#### [Prompt]
In the records below, find the line with "Add a new input tab", then copy each line exactly until you have copied the line with "Image resolution: width=895". Leave any picture out.

········

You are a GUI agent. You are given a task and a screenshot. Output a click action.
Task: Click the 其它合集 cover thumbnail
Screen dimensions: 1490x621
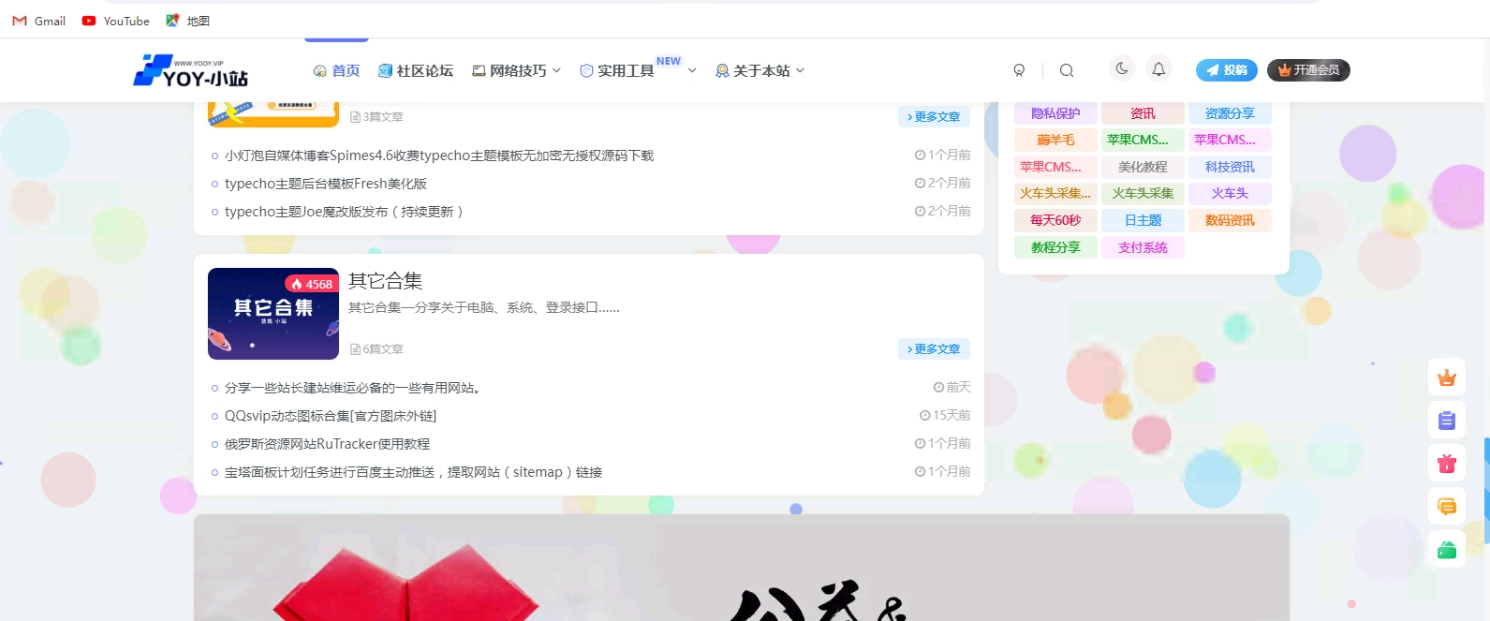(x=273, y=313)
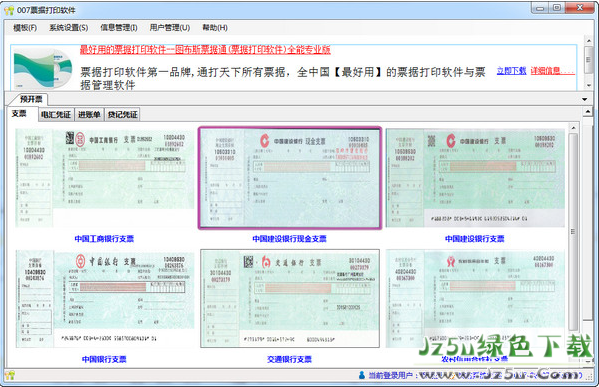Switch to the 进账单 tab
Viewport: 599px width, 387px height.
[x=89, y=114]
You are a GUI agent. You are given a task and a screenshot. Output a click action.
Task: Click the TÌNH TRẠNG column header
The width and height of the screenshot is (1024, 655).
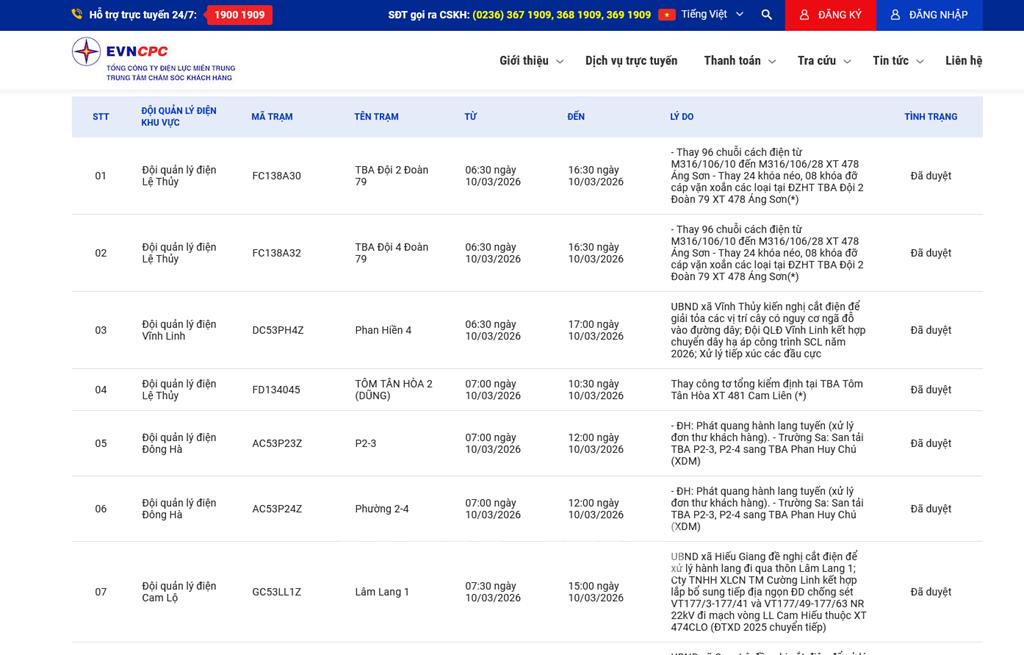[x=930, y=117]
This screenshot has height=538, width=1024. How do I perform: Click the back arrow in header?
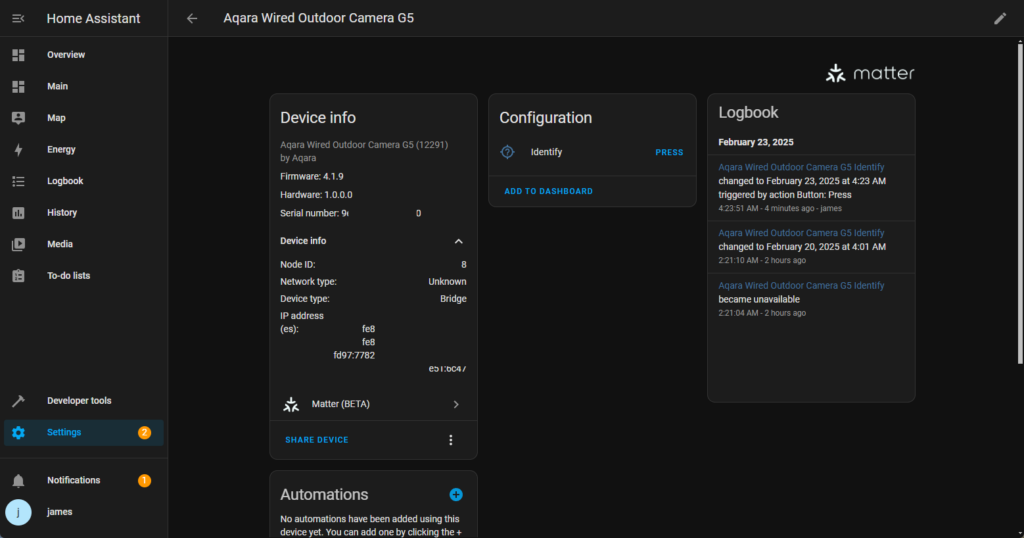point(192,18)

········

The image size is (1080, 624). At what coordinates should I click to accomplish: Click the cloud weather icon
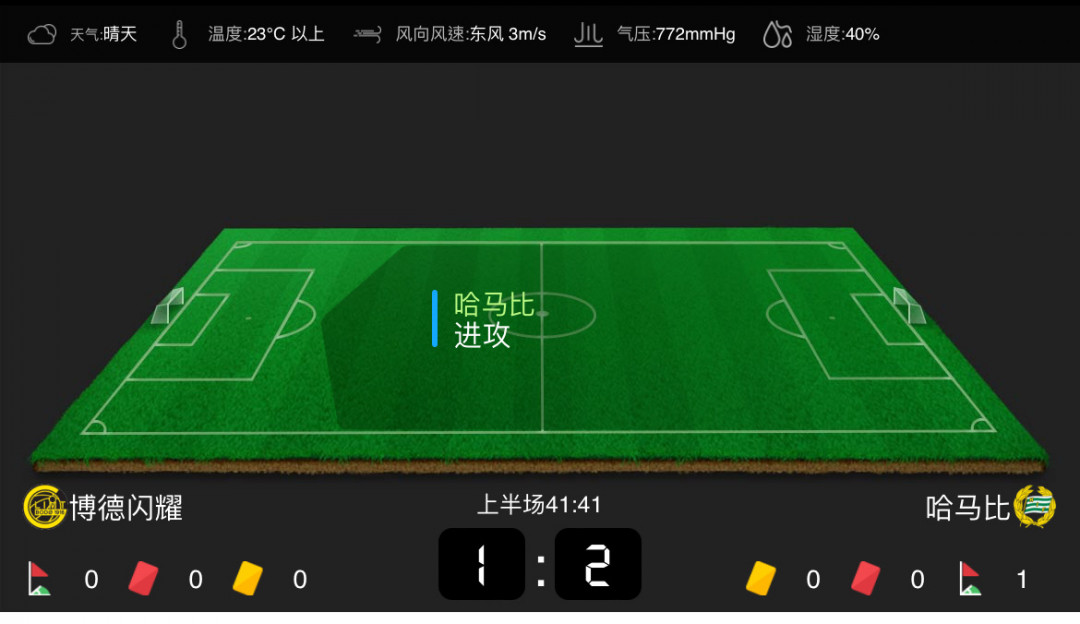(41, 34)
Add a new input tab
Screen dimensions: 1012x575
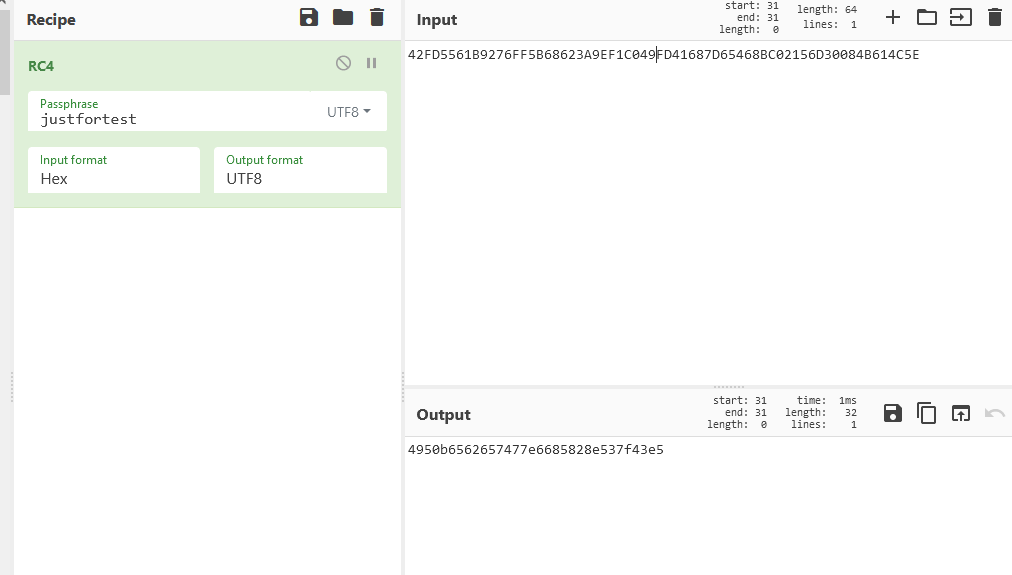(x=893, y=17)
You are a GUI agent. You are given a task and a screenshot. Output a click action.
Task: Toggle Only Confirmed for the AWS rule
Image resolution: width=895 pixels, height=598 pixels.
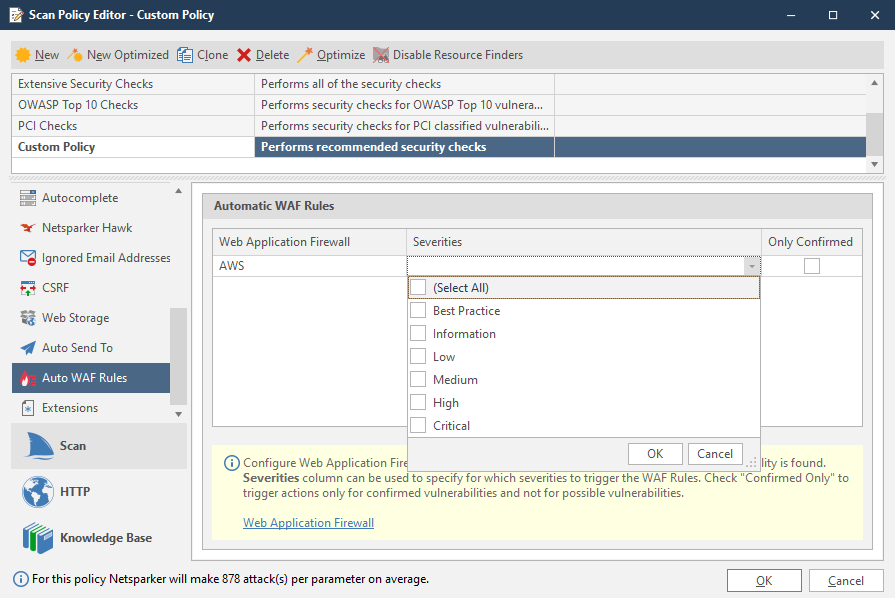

········

#### [Task output]
Add a new input tab
Screen dimensions: 1012x575
(x=893, y=17)
You are a GUI agent. You are given a task and a screenshot. Output a click action.
Task: Toggle Only Confirmed for the AWS rule
Image resolution: width=895 pixels, height=598 pixels.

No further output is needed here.